■ The records
※ ※ ※

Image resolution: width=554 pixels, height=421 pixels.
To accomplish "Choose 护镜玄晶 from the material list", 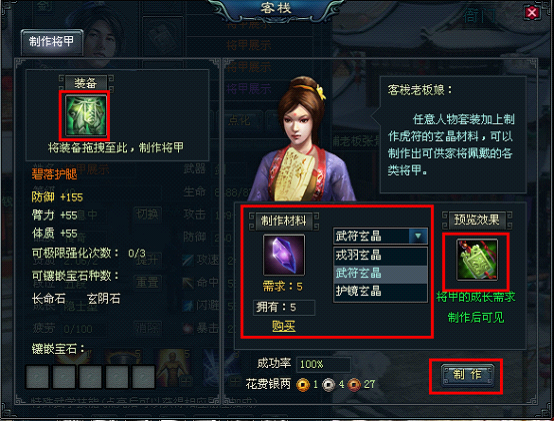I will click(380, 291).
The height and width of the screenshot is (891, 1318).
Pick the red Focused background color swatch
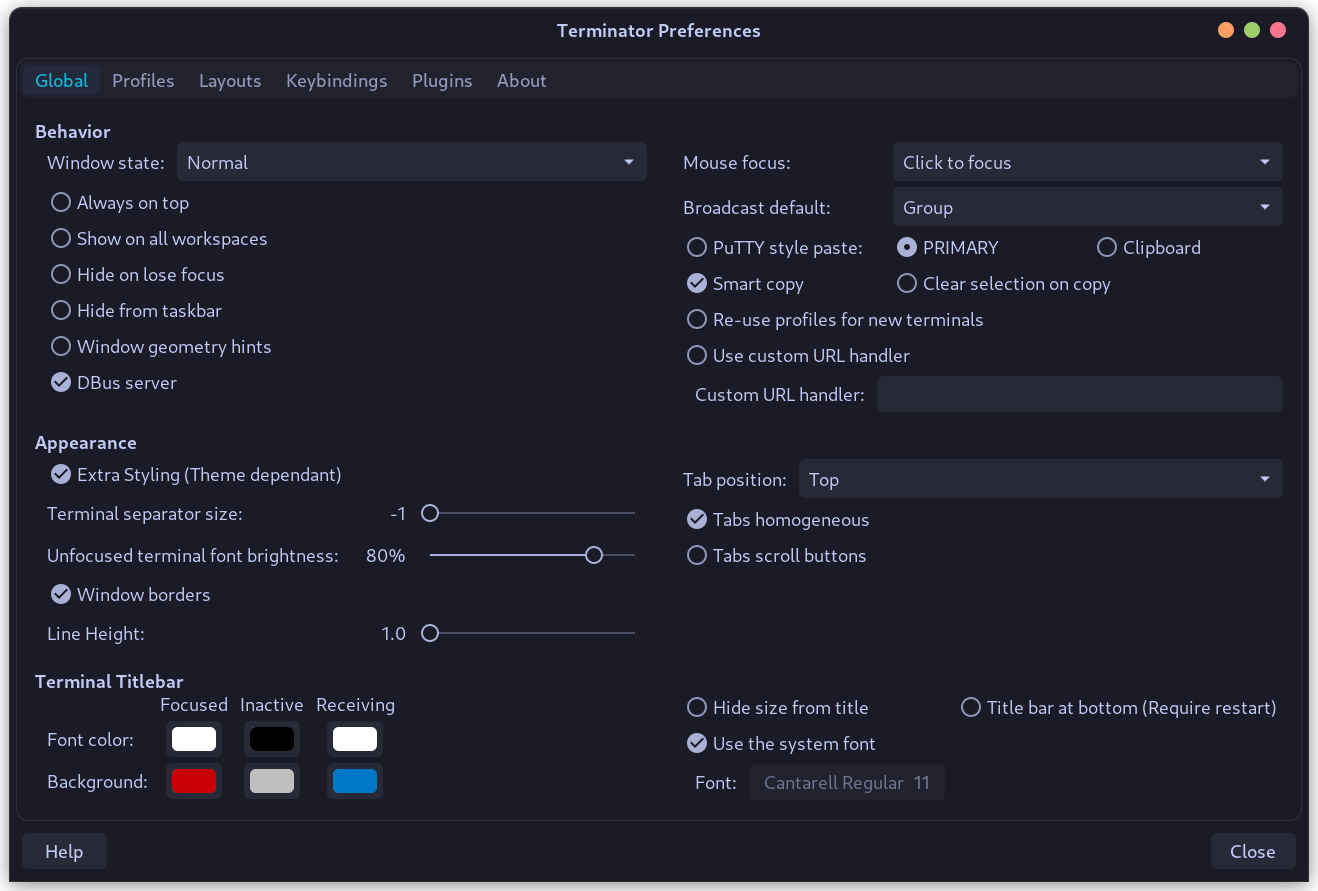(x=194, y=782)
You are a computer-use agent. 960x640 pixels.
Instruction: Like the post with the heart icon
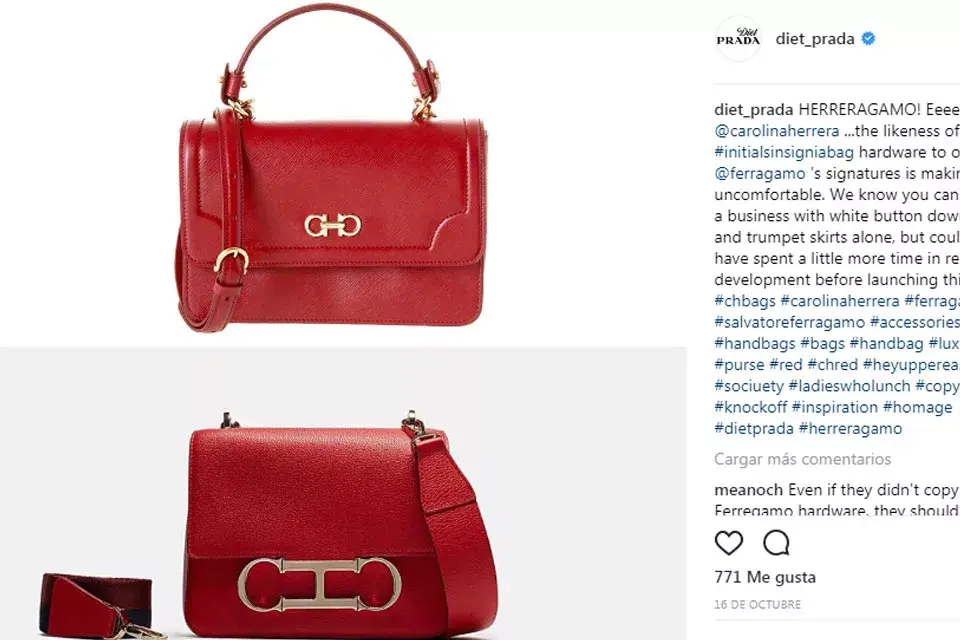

※ ※ ※

■ Work instructions
Reproduce the material verbatim from the line containing "The height and" through the last line of the material, including both. Omit the pictures from your reproduction.

■ The answer
The height and width of the screenshot is (891, 1318).
Pick the red Focused background color swatch
(x=194, y=782)
You are a computer-use agent. 960x640 pixels.
Instruction: Like the post with the heart icon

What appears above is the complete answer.